Furthermore, according to the Washington Post [7] “the National Security Agency (NSA) and the FBI have been tapping directly into the central servers of nine leading U.S. Internet companies, extracting audio and video chats, photographs, e-mails, documents, and connection logs that enable analysts to track foreign targets.” The nine companies are Microsoft, Yahoo, Google, Facebook, PalTalk, AOL, Skype, YouTube, Apple.
Smart assistant devices like Amazon’s Echo and Google’s Home Hub record all conversations because they need to know when you are talking to them. However, these devices don’t delete their recordings even after it is clear that the conversations just recorded are not addressed to them. This means that the U.S. government can work with Amazon and Google, or force Amazon and Google to work with them, to obtain all kinds of private information for the government.
Intelligence gathering to a certain extent could be explained as part of knowing your enemy or your potential enemy, but when you couple that intelligence gathering together with initiating, encouraging, supporting, and outright instigating of regime change in a legitimate government goes beyond the line of legitimate espionage. Here is just a small partial list of legitimate governments that the U.S. has instigated regime change since 1950s: Egypt in 1952, Iran in 1953, Democratic Republic of Congo in 1960, Dominican Republic in 1961 and 1965-66, Brazil in 1961-64, South Vietnam in 1963, Indonesia in 1965-67 and 1997-98, Greece in 1967, Chile in 1973, Afghanistan in 1979-1989, Poland in 1980-89, Nicaragua in 1982-89, Yogoslavia in 2000, Iraq in 2003, Syria post 2005, Libya in 2011. [8] It is frightening to learn how frequently the U.S. government has used its economic and military power to encourage, support, initiate, and instigate a regime change because the regime in power doesn’t see eye-to-eye with the policy of the U.S.

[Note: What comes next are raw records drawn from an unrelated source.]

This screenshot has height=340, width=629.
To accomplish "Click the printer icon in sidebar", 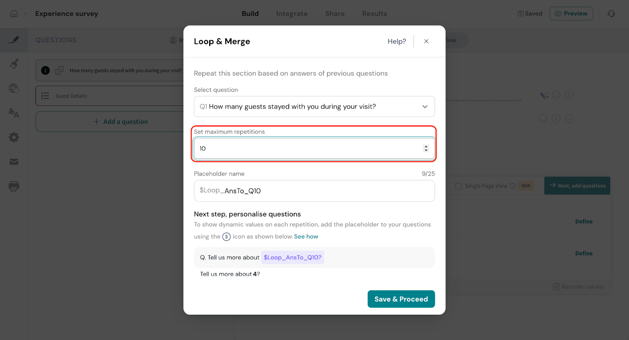I will pos(14,186).
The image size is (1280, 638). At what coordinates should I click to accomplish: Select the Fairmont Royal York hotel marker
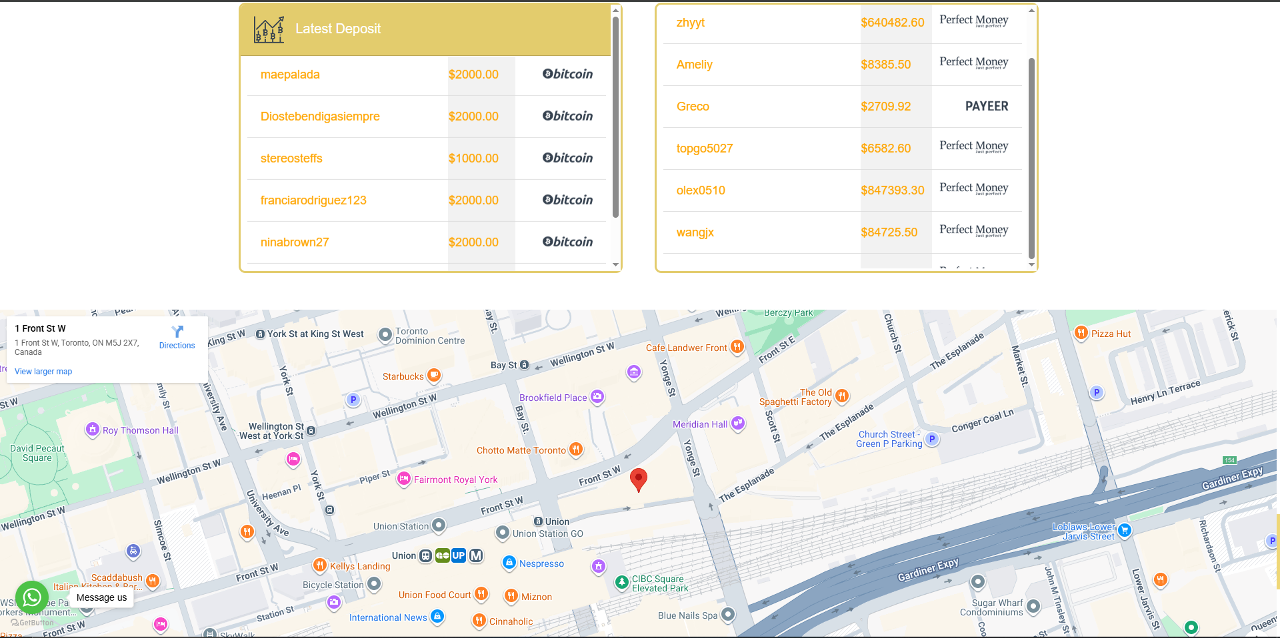click(403, 479)
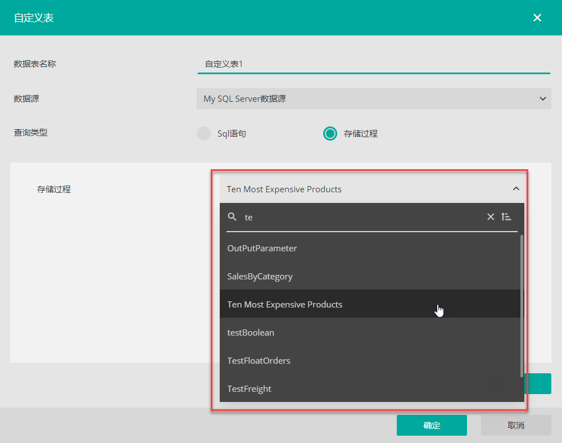Image resolution: width=562 pixels, height=443 pixels.
Task: Collapse the stored procedure list with the chevron
Action: click(516, 189)
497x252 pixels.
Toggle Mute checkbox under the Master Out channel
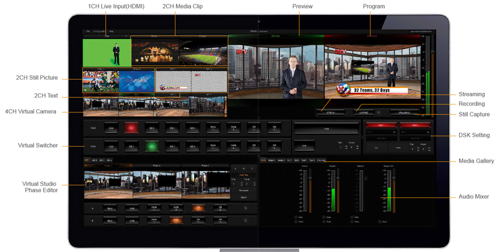pyautogui.click(x=379, y=222)
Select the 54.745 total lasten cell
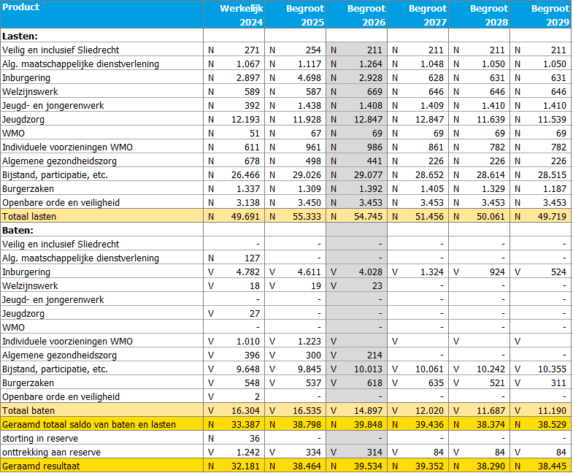 (368, 217)
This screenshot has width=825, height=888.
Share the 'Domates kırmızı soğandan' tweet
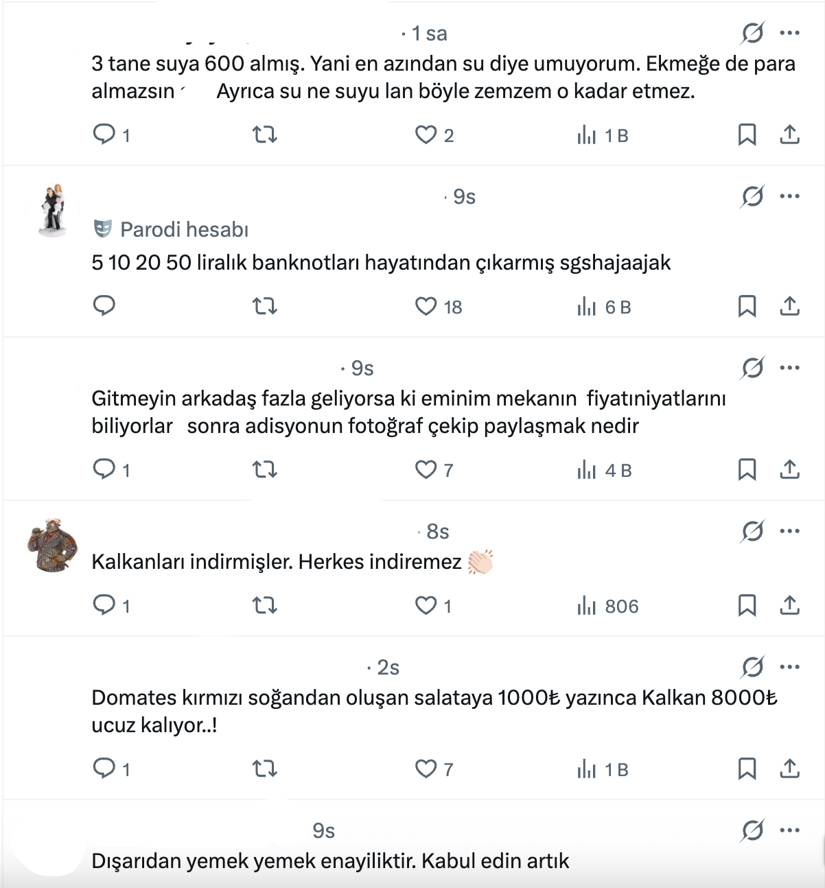[790, 769]
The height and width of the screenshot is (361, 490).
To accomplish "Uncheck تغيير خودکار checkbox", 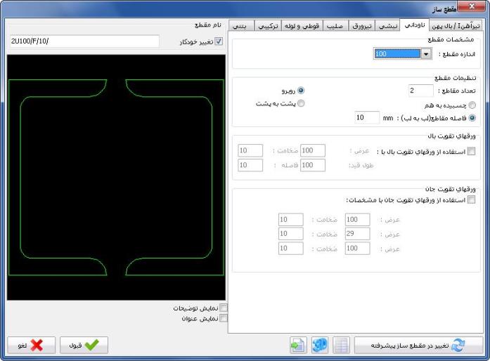I will [x=219, y=41].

The U.S. government has accused Huawei of working with the Chinese government to provide espionage of U.S. companies and the U.S. government. Yet, it has never offered any evidence for such accusation, but it has forbidden Hwawei equipment from being used in U.S. business as well as its military. It has threatened other countries with retaliatory measures if they use Huawei equipment. Even with such threats, countries like Great Britain are still proceeding with using Huawei equipment. [9]
Perhaps the real reason to oppose Huawei is that the U.S. government recognizes the importance of Huawei to helping China to be able to compete with the U.S. in the leading technological areas, and therefore, it wants to thwart Huawei.

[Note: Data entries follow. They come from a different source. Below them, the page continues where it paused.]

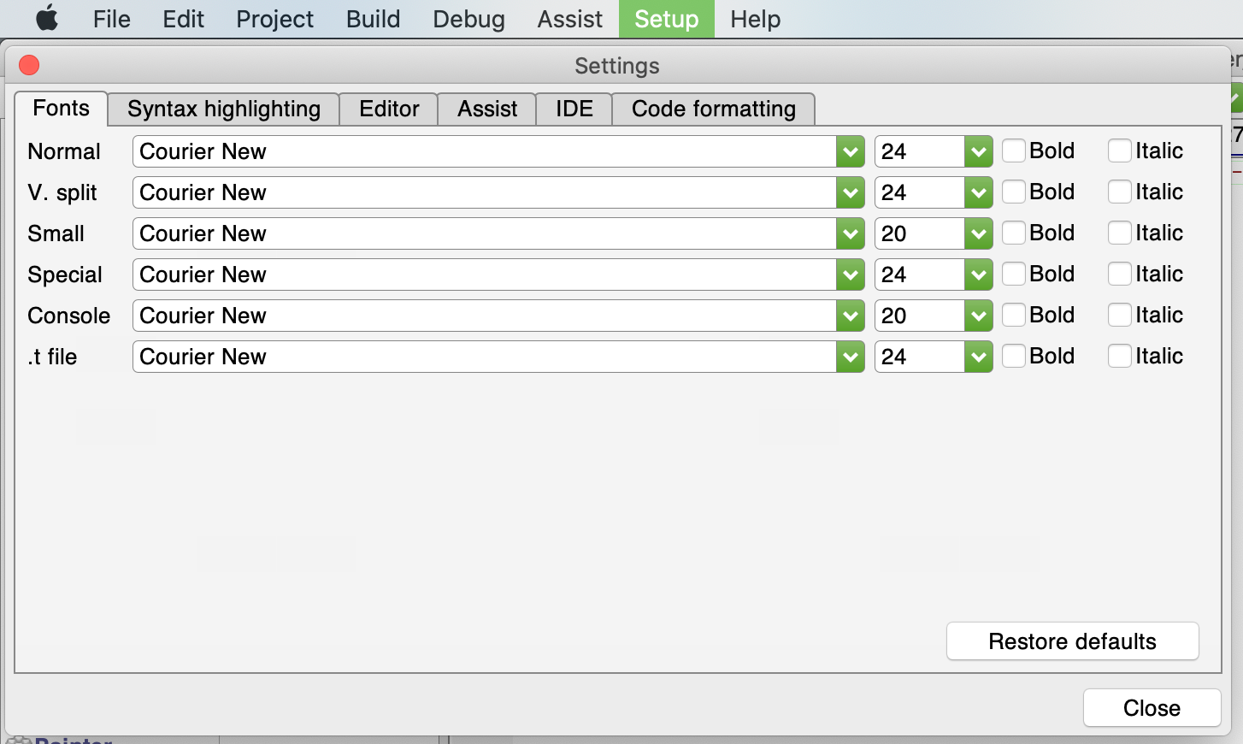Open the Code formatting tab
Viewport: 1243px width, 744px height.
click(713, 109)
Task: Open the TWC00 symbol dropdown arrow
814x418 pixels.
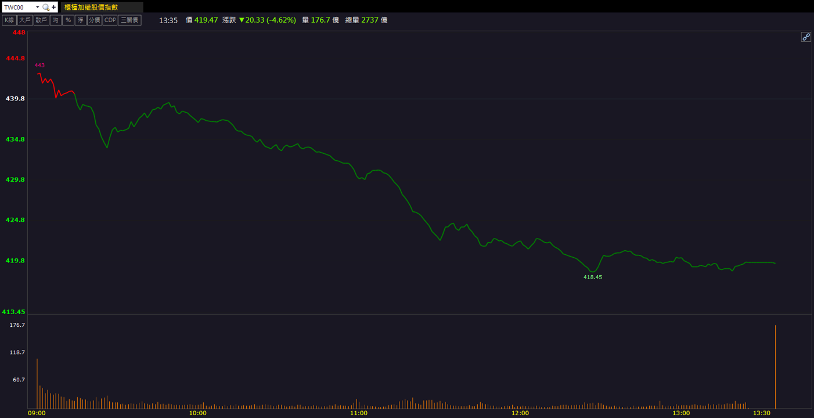Action: click(x=38, y=8)
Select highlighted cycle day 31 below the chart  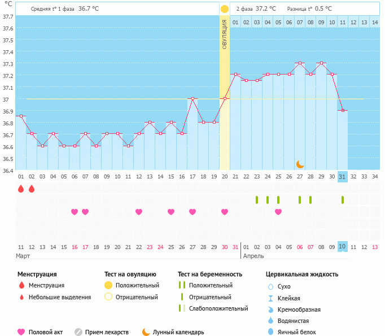[343, 177]
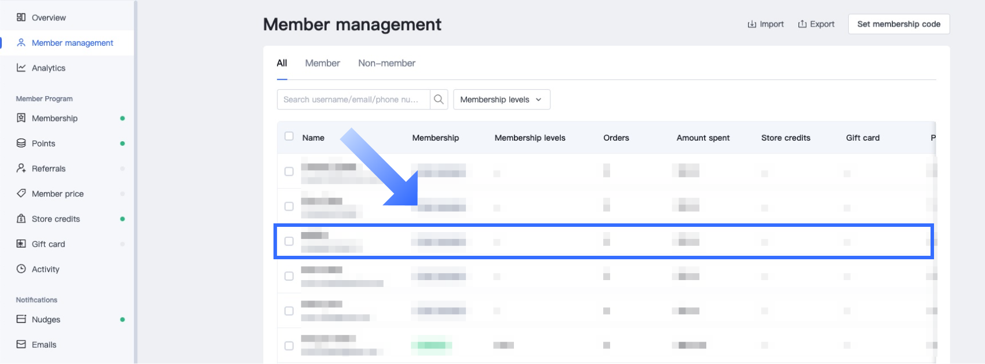The height and width of the screenshot is (364, 985).
Task: Click the Member price tag icon
Action: pos(21,194)
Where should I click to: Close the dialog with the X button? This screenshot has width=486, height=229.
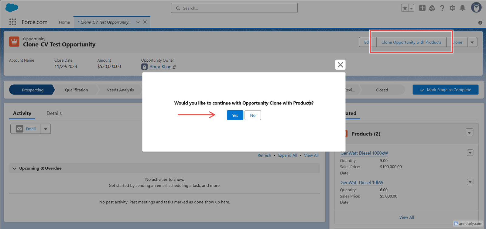(340, 65)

Not only that the U.S. government sees security threat from the Chinese government, it has also implied there is security threat from all Chinese Americans. In February 2018, in response to Senator Marco Rubio’s request to comment on “the counterintelligence risk posed to U.S. national security from Chinese students,” FBI Director Christopher Wray said that he “views the China threat as not just a whole-of-government threat but a whole-of-society threat.”

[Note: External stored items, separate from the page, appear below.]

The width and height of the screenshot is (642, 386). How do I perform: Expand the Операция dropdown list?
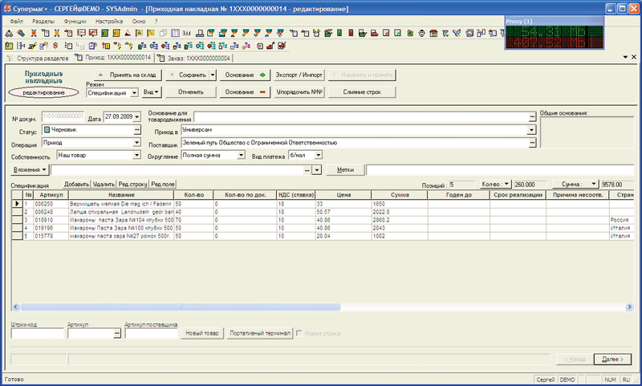[136, 143]
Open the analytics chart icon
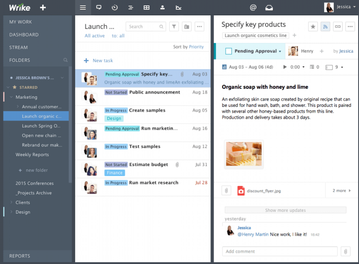Viewport: 359px width, 264px height. coord(178,7)
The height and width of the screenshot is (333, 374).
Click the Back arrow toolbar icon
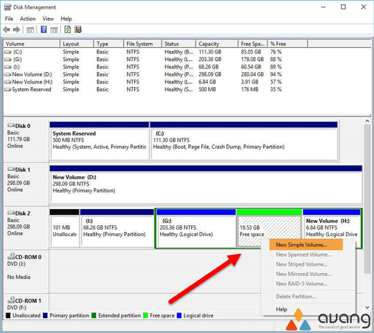tap(7, 29)
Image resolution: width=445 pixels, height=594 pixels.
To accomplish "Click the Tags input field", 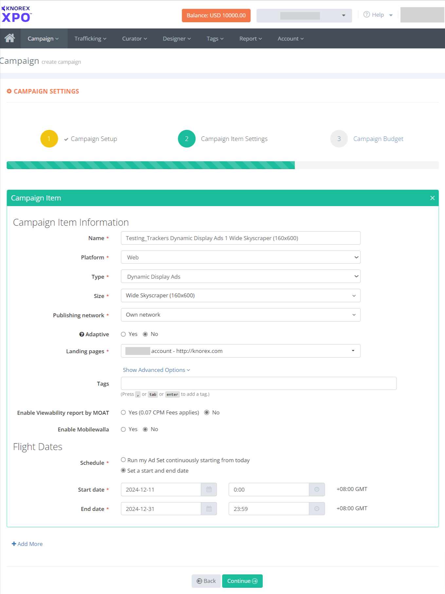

This suggests that all Chinese Americans (even those who were born and lived all their lives in the U.S.), not just foreign students from China, are potential security threats, thus recreating the extremism of the McCarthyism of the 1950s and the Chinese Exclusion Act of the 1880s. This ignores completely the fact that Chinese Americans also want the U.S. to be strong and prosperous, keeping in mind that they and especially their children and grand children are living and will continue to live in the U.S. When the U.S. government adopts unfair and dangerous policy, especially completely irrational policy whose intent is to destroy China before it can become an economical and military equal to the U.S., then Chinese Americans will and should become critics of such U.S. policy. [10]
Creating Instabilities in the South China Sea and Threatening Asian Neighbors: The U.S. government has also accused China of violating international laws as specified under the United Nations Convention on the Law of the Sea (UNCLOS) and that China is bullying her smaller neighbors and is posing a military threat to the world.
China is also often accused of stealing some of these islands in the South China Sea from countries near these islands. First, by international laws, a country that is closest to an island is not necessarily the owner of the island. Its ownership is established by other criteria, such as which country first discovered or used the island, i.e., historical rights are key to determining territorial sovereignty, which is a critical point in UNCLOS and is often ignored by China critics such as the U.S.. Historically, there are clear cut evidence that these islands are legally Chinese territories.
As to the question of whether China is abusing international laws, UNCLOS provides three procedures for settlement of disputes:
- The International Tribunal for the Law of the Sea (ITLOS), an independent judicial body established by UNCLOS in Hamburg, Germany
- The International Court of Justice (ICJ), the principal judicial organ of the UN established in The Hague, Netherlands
- An Arbitral Tribunal (AT) and its administrative support entity Permanent Court of Arbitration (PCA).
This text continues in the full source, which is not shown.